Publié le Mardi 23 juillet 2024 à 10h00.

Être là où ça se passe, de Hugo Melchior

Préface de Jean-Paul Salles, édité à compte d’auteur, société française d’histoire politique (https://doi.org/10.58079/120i6), 2024, 20 euros.

La figure de « l’établi » est en général associée à celle de ces jeunes militants « maos » qui, pour « servir le peuple », allèrent s’embaucher en usine après mai 1968. L’intérêt du livre de l’historien Hugo Melchior est de montrer que « l’établissement » ne se réduit pas aux seuls militants « prochinois » puisqu’il concerna aussi des militantes et militants de la LCR, ainsi que le précise le sous-titre : « Ces militantes et militants de la LCR qui s’embarquèrent pour l’usine dans les années 1980 ».

Nouvelle séquence de luttes ouvrières

L’auteur replace d’abord ce « tournant ouvrier » de la LCR dans le contexte de la fin des années 1970. Suivant en cela les orientations du 11e Congrès de la 4e Internationale, la section française, la LCR, estimant que l’arrivée probable de la gauche au pouvoir ouvrirait une nouvelle séquence de luttes ouvrières, jugea qu’elle devait renforcer sa présence dans les bastions ouvriers.

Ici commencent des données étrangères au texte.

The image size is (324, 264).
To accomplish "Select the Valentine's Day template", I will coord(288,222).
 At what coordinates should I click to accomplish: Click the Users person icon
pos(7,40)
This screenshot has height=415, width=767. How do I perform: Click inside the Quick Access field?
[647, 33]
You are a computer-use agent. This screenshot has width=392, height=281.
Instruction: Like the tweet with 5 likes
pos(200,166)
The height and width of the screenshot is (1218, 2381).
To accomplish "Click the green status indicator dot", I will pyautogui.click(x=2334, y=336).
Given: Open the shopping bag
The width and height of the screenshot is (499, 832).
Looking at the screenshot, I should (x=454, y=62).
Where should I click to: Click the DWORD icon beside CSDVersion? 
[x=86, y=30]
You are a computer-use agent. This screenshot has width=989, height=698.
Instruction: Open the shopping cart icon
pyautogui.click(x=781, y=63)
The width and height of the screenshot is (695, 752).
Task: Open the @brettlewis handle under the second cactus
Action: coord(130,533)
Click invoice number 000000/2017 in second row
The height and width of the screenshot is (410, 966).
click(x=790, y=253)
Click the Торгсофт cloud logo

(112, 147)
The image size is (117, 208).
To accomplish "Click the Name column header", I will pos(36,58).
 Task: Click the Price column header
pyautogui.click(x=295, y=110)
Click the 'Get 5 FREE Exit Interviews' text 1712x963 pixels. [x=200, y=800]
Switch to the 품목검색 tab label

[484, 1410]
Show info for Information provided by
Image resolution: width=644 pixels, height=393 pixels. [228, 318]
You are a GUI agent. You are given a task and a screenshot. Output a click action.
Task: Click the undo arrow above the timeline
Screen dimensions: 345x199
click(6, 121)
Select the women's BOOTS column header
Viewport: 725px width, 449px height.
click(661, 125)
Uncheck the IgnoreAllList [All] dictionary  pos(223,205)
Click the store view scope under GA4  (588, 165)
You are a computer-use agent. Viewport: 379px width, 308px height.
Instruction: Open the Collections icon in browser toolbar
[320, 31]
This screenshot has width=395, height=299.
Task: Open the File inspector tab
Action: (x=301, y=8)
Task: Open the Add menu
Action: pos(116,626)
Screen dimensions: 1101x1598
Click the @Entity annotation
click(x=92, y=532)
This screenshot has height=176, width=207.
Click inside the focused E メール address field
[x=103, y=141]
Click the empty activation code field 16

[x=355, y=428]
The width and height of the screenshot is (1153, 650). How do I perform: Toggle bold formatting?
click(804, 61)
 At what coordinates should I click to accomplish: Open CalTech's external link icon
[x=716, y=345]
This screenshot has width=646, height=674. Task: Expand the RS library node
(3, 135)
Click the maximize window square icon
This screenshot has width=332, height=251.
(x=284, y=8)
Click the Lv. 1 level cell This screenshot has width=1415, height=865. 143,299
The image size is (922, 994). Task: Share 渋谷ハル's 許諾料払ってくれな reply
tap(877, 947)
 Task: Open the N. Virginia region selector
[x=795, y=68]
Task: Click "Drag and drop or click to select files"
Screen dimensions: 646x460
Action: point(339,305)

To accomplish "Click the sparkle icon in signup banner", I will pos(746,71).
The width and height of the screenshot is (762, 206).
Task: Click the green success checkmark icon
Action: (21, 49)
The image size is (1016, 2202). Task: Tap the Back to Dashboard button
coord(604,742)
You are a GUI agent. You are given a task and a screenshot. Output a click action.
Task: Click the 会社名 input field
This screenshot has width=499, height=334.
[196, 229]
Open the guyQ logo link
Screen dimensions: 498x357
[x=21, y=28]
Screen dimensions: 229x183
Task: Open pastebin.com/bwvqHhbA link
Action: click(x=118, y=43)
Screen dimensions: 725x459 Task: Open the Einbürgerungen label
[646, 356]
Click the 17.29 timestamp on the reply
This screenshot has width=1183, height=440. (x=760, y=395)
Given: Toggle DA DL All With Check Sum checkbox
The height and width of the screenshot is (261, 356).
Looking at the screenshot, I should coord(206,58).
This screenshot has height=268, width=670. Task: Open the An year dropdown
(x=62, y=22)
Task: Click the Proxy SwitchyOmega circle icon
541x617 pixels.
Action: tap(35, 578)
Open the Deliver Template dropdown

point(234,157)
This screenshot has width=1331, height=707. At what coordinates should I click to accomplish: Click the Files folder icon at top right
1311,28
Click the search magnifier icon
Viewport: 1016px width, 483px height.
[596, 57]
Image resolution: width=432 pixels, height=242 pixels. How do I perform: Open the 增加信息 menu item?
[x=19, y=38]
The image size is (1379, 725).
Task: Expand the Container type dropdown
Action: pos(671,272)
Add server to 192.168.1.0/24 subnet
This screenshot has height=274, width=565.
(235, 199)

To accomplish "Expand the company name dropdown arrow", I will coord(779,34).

Afin d’augmenter le nombre d’ouvriers dans l’organisation, la LCR incita alors ses cadres et ses militantes et militants à aller travailler en usine.

Restituant les débats qui parcoururent la LCR au sujet de cette démarche volontariste de « prolétarisation à marche forcée », l’auteur rend compte des oppositions politiques à cette dernière mais aussi des mesures organisationnelles que la LCR mit en place pour la favoriser et aider les volontaires pour l’usine à faire le grand saut.

Parcours de vie

Enfin, et c’est sans doute la partie la plus éclairante de l’ouvrage, Hugo Melchior, en s’appuyant sur de longs entretiens avec les protagonistes de cette aventure collective et méconnue, rend compte à hauteur de femmes et d’hommes du bouleversement que cette entrée dans le monde ouvrier provoqua dans leur vie.  

À l’heure où il est de bon ton de moquer l’engagement militant, la découverte de ces parcours de vie « hors norme » remet les pendules à l’heure.